### Task
Beginning with the very first line, please reproduce the entries exactly through the line containing "The height and width of the screenshot is (924, 1295).".

#### Input for this task ####

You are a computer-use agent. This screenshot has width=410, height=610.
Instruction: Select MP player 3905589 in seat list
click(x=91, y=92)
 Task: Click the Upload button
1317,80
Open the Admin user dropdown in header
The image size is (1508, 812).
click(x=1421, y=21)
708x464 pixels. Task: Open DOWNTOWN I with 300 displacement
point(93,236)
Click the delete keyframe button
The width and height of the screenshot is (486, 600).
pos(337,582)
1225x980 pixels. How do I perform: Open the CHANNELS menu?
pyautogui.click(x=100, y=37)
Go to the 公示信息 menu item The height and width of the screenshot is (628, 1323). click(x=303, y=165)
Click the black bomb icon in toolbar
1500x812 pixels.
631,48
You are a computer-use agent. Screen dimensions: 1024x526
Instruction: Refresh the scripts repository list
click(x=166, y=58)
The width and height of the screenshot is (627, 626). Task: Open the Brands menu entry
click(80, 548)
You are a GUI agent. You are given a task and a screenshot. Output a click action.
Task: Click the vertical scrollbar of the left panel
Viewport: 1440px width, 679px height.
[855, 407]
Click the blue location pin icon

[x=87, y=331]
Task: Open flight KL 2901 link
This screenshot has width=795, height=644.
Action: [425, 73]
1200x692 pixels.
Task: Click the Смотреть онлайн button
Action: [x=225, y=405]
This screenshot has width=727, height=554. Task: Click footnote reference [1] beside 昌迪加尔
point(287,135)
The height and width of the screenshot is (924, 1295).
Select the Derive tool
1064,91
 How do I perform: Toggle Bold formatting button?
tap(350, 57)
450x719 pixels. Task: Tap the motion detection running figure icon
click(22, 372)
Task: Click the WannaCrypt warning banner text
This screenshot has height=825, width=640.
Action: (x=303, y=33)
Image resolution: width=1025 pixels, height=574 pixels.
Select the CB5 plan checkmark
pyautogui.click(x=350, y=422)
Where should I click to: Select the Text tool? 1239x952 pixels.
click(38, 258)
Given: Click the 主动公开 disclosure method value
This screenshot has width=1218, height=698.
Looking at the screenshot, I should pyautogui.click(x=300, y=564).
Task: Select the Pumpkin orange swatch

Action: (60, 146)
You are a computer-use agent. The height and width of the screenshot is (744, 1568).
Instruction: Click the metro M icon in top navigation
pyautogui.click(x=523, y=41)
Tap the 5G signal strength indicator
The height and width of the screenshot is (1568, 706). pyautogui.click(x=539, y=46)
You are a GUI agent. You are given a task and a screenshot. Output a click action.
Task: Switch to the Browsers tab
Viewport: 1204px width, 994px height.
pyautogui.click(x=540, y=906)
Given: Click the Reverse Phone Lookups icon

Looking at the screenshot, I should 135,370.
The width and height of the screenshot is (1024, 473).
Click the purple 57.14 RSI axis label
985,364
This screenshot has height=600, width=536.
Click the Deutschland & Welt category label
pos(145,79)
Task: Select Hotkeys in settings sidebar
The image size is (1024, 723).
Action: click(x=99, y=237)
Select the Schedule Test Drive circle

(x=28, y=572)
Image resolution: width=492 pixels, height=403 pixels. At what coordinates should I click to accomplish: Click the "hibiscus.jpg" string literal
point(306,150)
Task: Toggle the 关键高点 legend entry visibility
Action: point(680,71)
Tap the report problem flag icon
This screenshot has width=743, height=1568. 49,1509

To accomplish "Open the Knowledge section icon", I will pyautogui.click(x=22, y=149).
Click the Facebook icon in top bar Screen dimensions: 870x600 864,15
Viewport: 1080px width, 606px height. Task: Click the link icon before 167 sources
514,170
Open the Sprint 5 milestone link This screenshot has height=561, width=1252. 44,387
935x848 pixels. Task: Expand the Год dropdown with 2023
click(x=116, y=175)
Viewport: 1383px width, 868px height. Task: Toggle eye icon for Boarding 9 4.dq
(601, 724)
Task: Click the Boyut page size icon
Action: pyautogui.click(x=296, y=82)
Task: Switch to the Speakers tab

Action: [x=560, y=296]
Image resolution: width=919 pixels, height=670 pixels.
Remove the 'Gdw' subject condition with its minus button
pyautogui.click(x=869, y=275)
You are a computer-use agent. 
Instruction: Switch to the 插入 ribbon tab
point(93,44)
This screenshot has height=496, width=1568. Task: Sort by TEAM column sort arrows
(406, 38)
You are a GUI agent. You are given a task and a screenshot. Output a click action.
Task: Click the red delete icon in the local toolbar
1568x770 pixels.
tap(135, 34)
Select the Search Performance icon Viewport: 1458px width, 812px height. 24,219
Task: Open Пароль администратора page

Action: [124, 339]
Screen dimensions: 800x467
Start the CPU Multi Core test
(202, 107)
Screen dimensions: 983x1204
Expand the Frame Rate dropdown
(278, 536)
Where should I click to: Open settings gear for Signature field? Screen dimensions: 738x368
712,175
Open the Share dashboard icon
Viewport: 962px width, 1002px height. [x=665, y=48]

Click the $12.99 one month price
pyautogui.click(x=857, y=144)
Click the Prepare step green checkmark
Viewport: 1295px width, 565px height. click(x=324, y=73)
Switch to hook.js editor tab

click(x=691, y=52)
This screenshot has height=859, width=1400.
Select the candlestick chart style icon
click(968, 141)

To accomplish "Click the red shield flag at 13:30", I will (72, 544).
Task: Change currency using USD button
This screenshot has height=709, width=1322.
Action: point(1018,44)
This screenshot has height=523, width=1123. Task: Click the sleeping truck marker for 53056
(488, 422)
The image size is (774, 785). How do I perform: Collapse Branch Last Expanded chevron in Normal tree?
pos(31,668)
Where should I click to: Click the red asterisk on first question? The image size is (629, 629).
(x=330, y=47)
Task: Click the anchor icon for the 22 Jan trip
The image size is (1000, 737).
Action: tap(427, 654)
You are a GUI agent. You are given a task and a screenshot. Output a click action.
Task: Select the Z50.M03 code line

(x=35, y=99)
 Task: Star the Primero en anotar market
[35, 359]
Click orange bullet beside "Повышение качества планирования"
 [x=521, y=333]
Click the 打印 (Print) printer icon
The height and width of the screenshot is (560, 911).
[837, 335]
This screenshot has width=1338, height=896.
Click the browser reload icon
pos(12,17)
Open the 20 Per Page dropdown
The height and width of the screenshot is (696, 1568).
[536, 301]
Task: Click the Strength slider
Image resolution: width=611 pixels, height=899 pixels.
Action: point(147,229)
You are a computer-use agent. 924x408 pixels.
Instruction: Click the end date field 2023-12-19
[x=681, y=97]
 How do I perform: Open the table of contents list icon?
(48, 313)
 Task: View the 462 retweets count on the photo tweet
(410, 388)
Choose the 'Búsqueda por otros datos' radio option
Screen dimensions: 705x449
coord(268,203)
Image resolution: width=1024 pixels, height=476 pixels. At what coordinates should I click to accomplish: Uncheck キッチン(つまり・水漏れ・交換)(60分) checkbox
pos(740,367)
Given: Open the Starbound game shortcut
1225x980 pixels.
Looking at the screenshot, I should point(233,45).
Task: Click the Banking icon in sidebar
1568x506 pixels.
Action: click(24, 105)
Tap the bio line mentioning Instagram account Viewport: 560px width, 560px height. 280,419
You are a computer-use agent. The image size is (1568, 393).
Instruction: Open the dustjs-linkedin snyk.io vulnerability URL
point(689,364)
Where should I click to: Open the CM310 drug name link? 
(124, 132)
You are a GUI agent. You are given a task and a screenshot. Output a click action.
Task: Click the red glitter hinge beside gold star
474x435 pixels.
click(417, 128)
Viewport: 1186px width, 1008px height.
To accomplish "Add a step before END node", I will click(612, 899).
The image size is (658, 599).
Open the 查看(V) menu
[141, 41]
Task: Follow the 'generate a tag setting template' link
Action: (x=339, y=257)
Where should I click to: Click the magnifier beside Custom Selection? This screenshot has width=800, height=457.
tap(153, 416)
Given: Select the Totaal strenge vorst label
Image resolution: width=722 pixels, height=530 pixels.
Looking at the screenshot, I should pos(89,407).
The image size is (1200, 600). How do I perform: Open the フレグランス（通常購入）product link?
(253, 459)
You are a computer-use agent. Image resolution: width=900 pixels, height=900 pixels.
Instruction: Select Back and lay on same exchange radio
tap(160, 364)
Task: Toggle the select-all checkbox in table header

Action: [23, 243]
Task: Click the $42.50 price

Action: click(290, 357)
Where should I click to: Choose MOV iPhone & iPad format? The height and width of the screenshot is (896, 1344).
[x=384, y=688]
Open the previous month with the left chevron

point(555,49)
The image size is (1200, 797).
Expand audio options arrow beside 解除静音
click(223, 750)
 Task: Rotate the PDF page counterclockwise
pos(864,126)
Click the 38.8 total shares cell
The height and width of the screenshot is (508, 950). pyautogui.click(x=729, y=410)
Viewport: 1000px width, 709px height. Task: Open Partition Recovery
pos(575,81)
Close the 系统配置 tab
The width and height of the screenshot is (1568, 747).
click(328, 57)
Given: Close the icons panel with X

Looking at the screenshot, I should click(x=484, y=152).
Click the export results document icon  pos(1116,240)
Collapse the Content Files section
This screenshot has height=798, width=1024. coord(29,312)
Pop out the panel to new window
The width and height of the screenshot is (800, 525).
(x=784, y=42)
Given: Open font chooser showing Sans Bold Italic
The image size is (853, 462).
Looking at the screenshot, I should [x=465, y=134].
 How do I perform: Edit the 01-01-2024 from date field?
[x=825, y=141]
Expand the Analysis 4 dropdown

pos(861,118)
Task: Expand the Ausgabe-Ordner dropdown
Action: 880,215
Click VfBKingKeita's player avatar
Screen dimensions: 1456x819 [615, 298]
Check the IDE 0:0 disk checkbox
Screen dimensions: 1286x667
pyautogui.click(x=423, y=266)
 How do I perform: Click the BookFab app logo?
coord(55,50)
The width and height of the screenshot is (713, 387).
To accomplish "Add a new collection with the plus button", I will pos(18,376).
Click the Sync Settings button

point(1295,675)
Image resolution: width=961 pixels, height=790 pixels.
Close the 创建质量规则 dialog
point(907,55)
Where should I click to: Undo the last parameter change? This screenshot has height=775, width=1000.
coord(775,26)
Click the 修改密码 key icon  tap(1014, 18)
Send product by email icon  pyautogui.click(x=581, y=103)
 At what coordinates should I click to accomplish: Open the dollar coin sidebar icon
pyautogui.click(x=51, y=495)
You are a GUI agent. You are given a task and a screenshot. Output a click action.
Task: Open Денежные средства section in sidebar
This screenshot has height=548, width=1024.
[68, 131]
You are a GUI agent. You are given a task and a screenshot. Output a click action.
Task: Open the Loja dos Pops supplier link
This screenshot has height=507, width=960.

####

### Response area
You are a computer-use agent. This screenshot has width=410, height=610.
Instruction: Select MP player 3905589 in seat list
click(x=91, y=92)
 Task: Click the Upload button
1317,80
Open the Admin user dropdown in header
The image size is (1508, 812).
click(x=1421, y=21)
708x464 pixels. Task: Open DOWNTOWN I with 300 displacement
point(93,236)
Click the delete keyframe button
The width and height of the screenshot is (486, 600).
pos(337,582)
1225x980 pixels. How do I perform: Open the CHANNELS menu?
pyautogui.click(x=100, y=37)
Go to the 公示信息 menu item The height and width of the screenshot is (628, 1323). click(x=303, y=165)
Click the black bomb icon in toolbar
1500x812 pixels.
631,48
You are a computer-use agent. Screen dimensions: 1024x526
Instruction: Refresh the scripts repository list
click(x=166, y=58)
The width and height of the screenshot is (627, 626). Task: Open the Brands menu entry
click(80, 548)
You are a GUI agent. You are given a task and a screenshot. Output a click action.
Task: Click the vertical scrollbar of the left panel
Viewport: 1440px width, 679px height.
[855, 407]
Click the blue location pin icon

[x=87, y=331]
Task: Open flight KL 2901 link
This screenshot has width=795, height=644.
Action: [425, 73]
1200x692 pixels.
Task: Click the Смотреть онлайн button
Action: [x=225, y=405]
This screenshot has width=727, height=554. Task: Click footnote reference [1] beside 昌迪加尔
point(287,135)
The height and width of the screenshot is (924, 1295).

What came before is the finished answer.